▶ [WHAT TO PRODUCE] Transcribe the data between the line holding "Locate an element" and the line holding "news-icon is located", inclusive, with no changes. Leave the pictures out of your answer.

*** RECORDS PROVIDED Section Begins ***

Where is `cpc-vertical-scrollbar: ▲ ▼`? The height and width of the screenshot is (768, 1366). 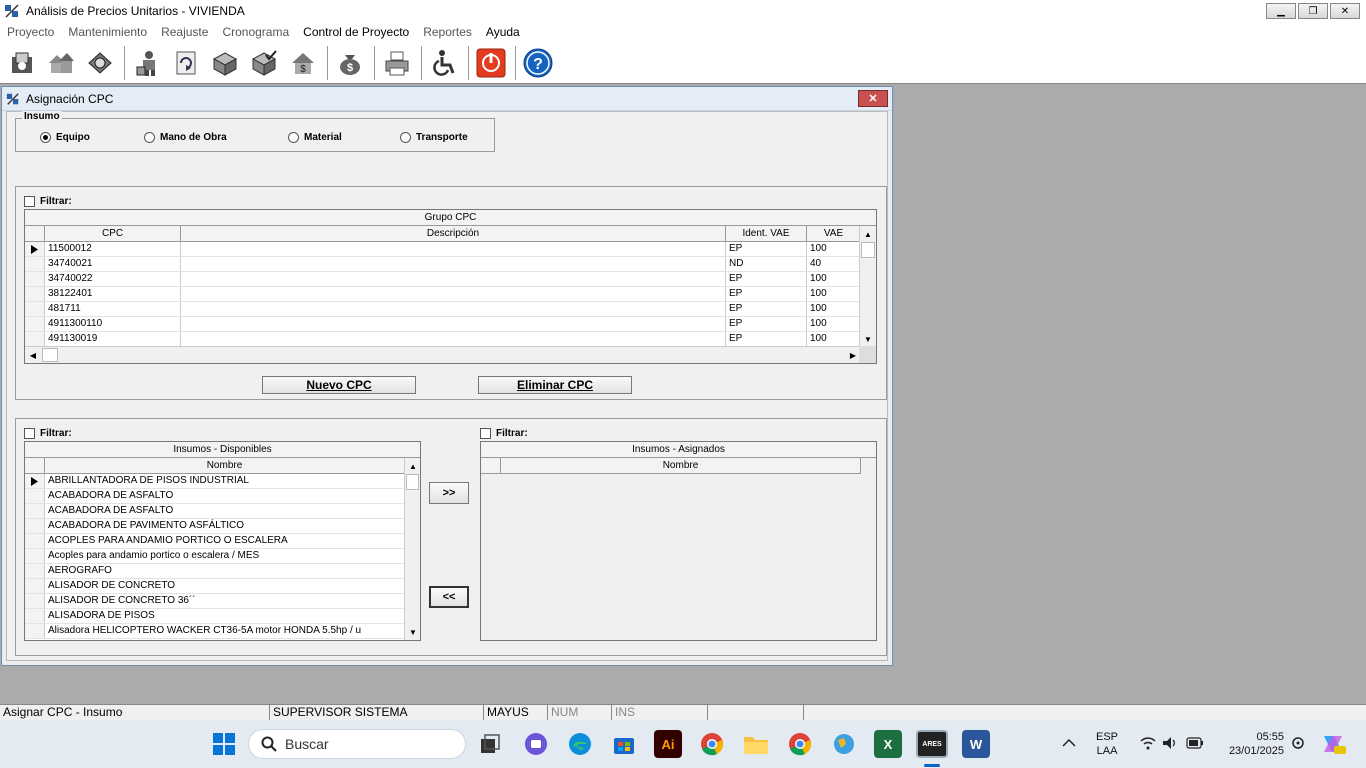 cpc-vertical-scrollbar: ▲ ▼ is located at coordinates (868, 286).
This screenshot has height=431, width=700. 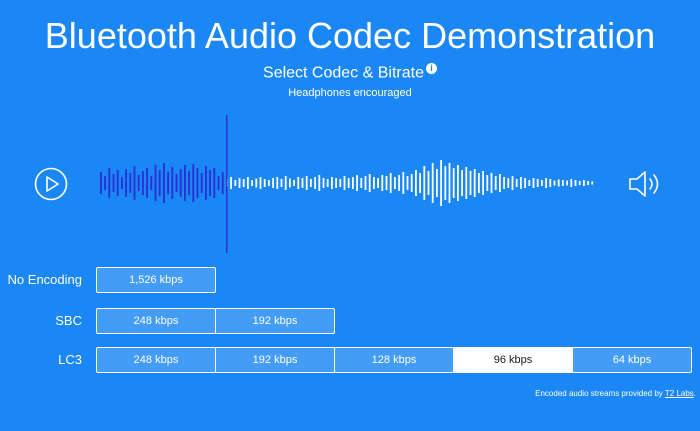 I want to click on codec-label-lc3: LC3, so click(x=70, y=360).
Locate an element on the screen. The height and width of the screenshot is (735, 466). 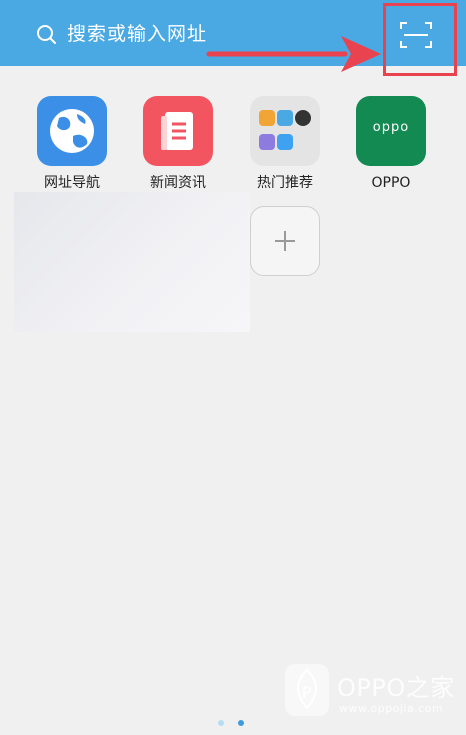
news-icon is located at coordinates (178, 131).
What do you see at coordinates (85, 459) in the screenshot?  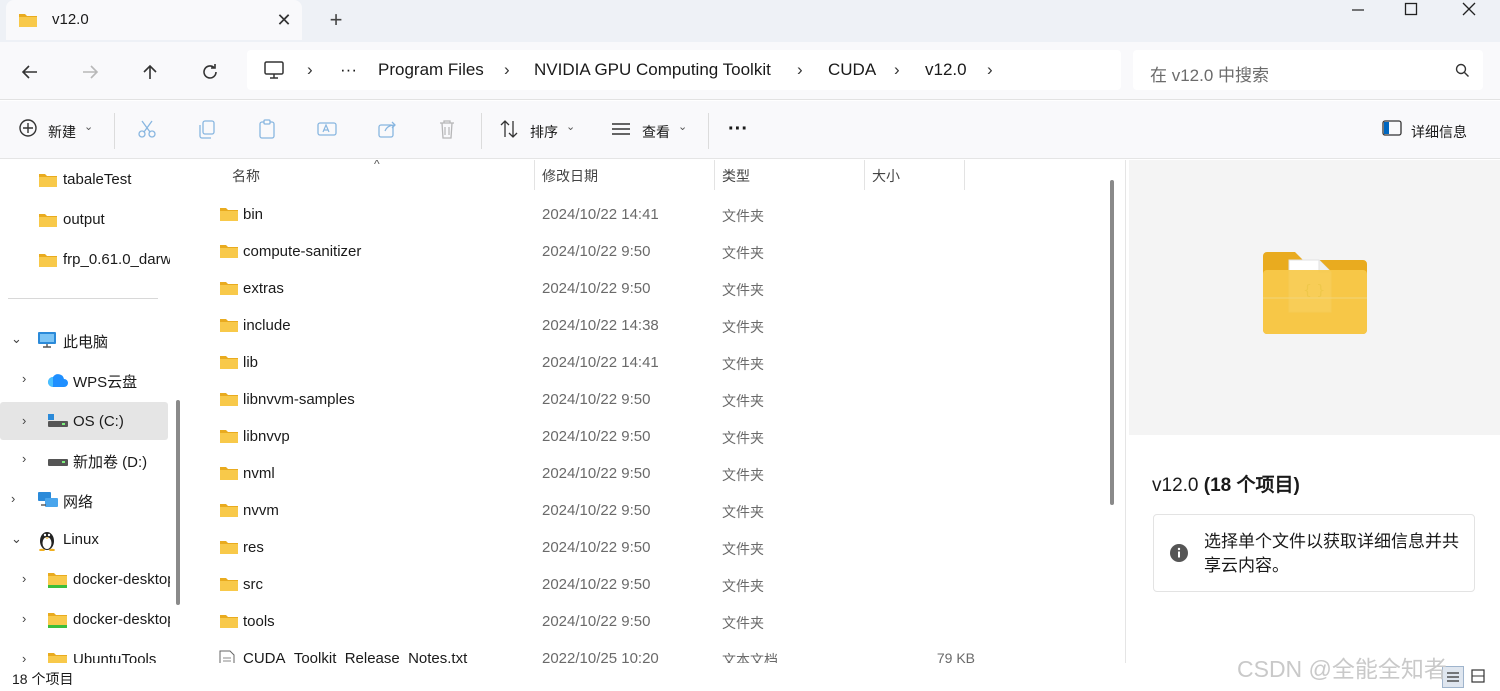 I see `sidebar-item-d-drive: › 新加卷 (D:)` at bounding box center [85, 459].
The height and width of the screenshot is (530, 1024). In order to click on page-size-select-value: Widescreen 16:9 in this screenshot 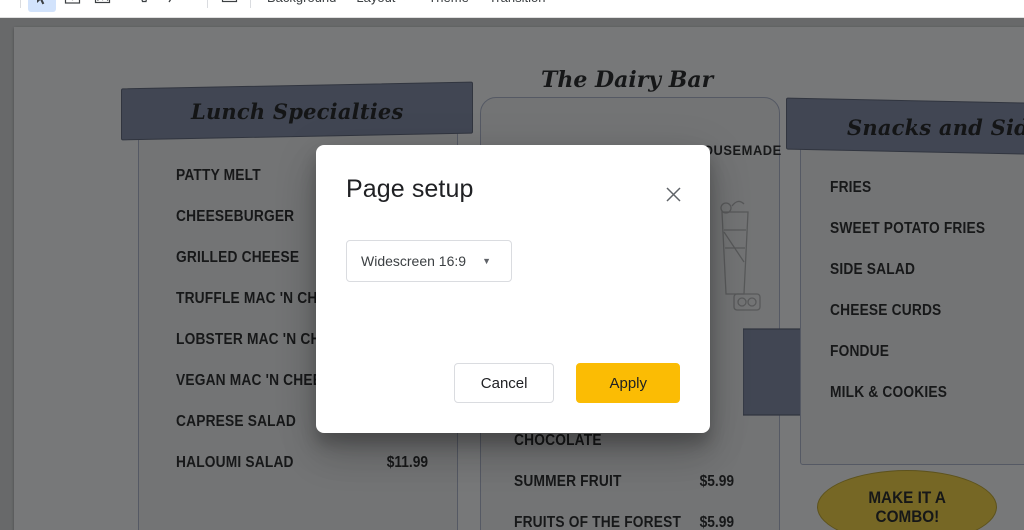, I will do `click(414, 261)`.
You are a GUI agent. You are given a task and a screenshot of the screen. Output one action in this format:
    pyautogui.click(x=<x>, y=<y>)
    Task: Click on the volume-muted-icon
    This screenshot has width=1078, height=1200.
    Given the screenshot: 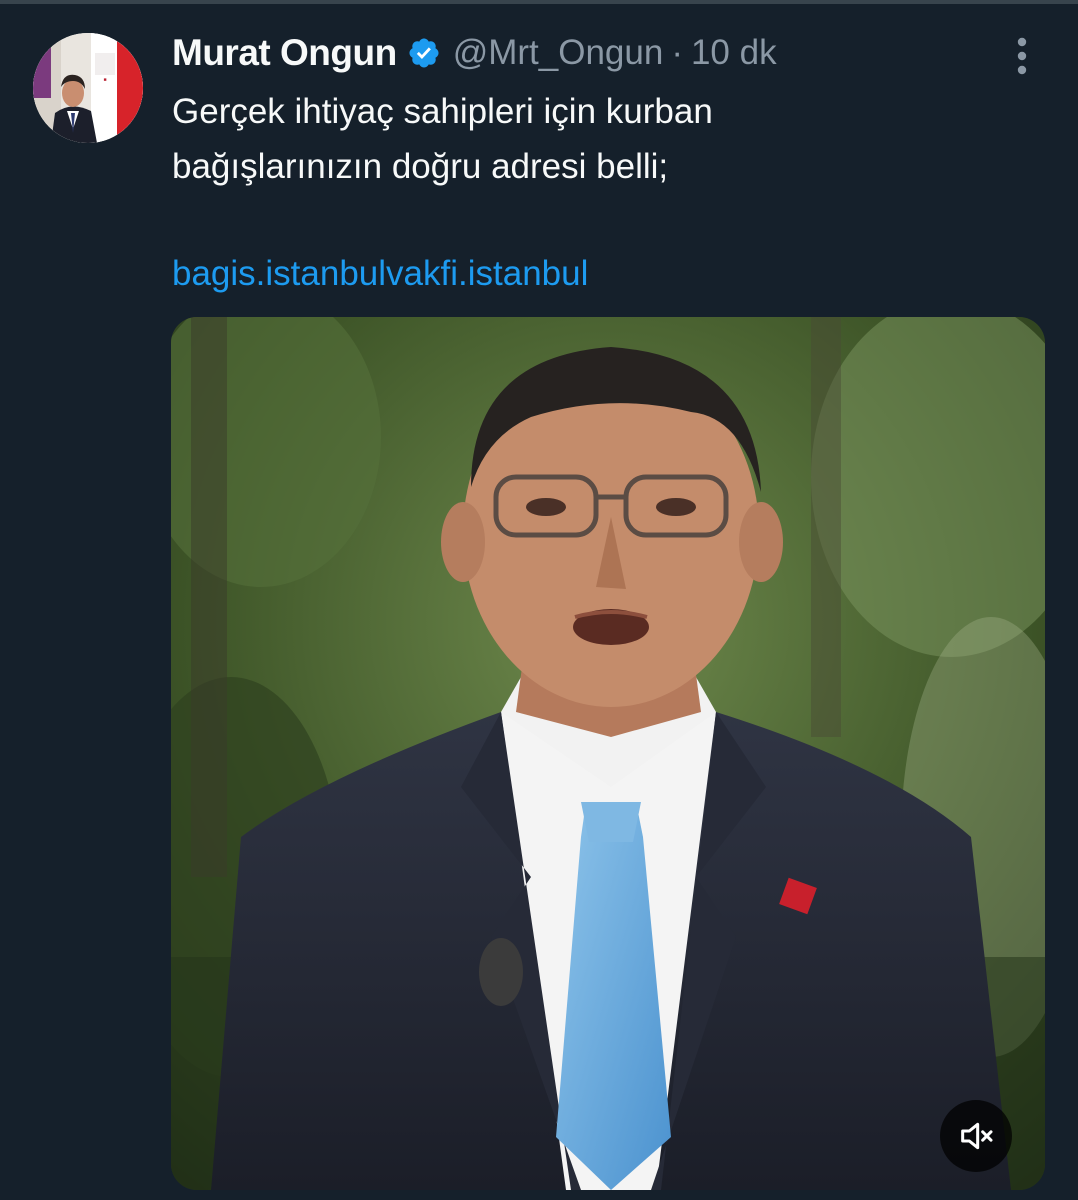 What is the action you would take?
    pyautogui.click(x=977, y=1136)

*** RECORDS PROVIDED Section Ends ***

▶ [FINISHED TASK]
Locate an element on the screen. The height and width of the screenshot is (735, 466). 
news-icon is located at coordinates (178, 131).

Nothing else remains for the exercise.